Your next step? Open your demo account, load up a pair like GBP/USD, and apply the Zigzag. Don't look for entries yet. Just watch how it behaves as price moves. Notice how it 'locks in' a level only after a significant reversal. Once you respect its lag, you can harness its power to read market structure like a pro.
Are you ready to stop trading the noise and start trading the trend?
Frequently Asked Questions
Does the Zigzag indicator predict future price movements?

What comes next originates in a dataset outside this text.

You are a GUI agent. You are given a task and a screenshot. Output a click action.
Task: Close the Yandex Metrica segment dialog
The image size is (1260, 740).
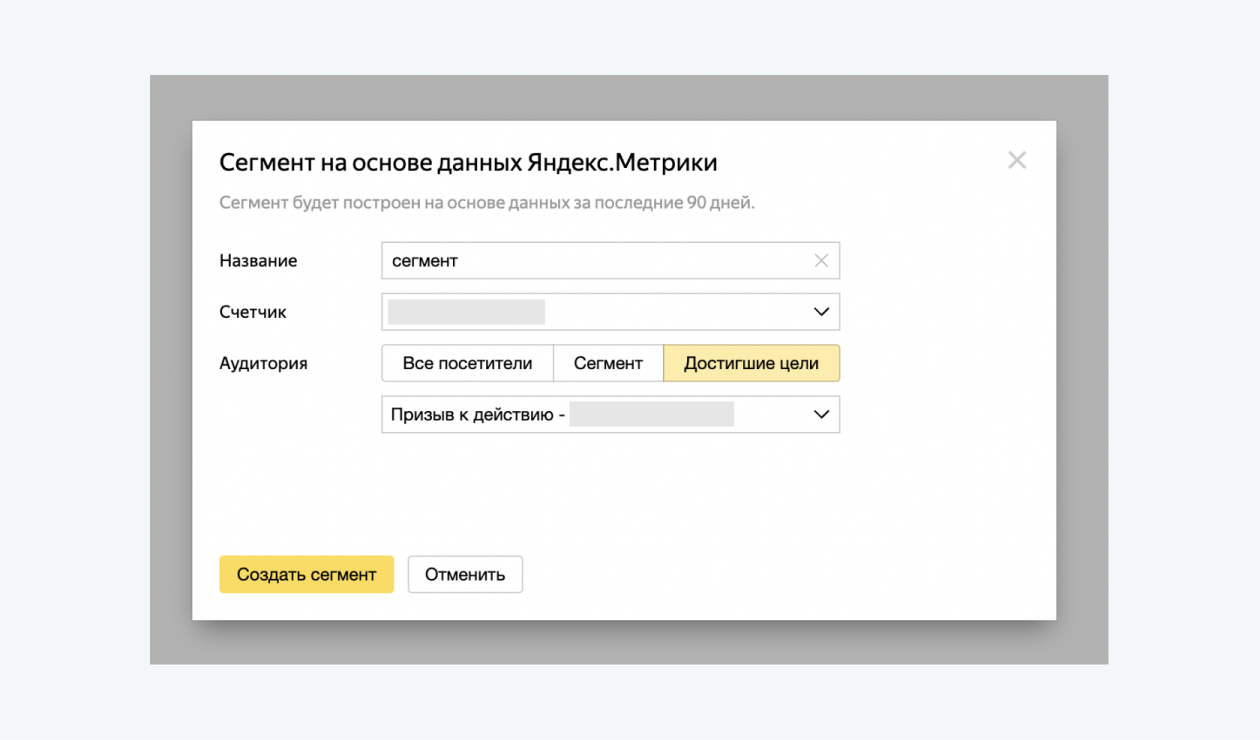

No, the Zigzag is a lagging indicator that visualizes past price action. It is used to identify market structure, trends, and support/resistance levels rather than predicting future direction on its own.
How do I stop the Zigzag indicator from repainting?
You cannot 'stop' it from repainting, as that is how the indicator is designed to function. To use it effectively, wait for a Zigzag leg to be followed by two or three candles in the opposite direction to confirm the high or low has likely stalled.
What are the best settings for the Zigzag indicator in Forex?
While the default settings of (12, 5, 3) work well for most daily and H4 charts, scalpers might prefer tighter settings (e.g., 5, 2, 2) to capture smaller swings. Always backtest settings on your specific pair and timeframe.
Can I use Zigzag for intraday trading?
Yes, the Zigzag indicator is very effective for intraday trading on the 15-minute and 1-hour charts to help traders stay aligned with the higher-timeframe trend and avoid being 'chopped out' by minor price fluctuations.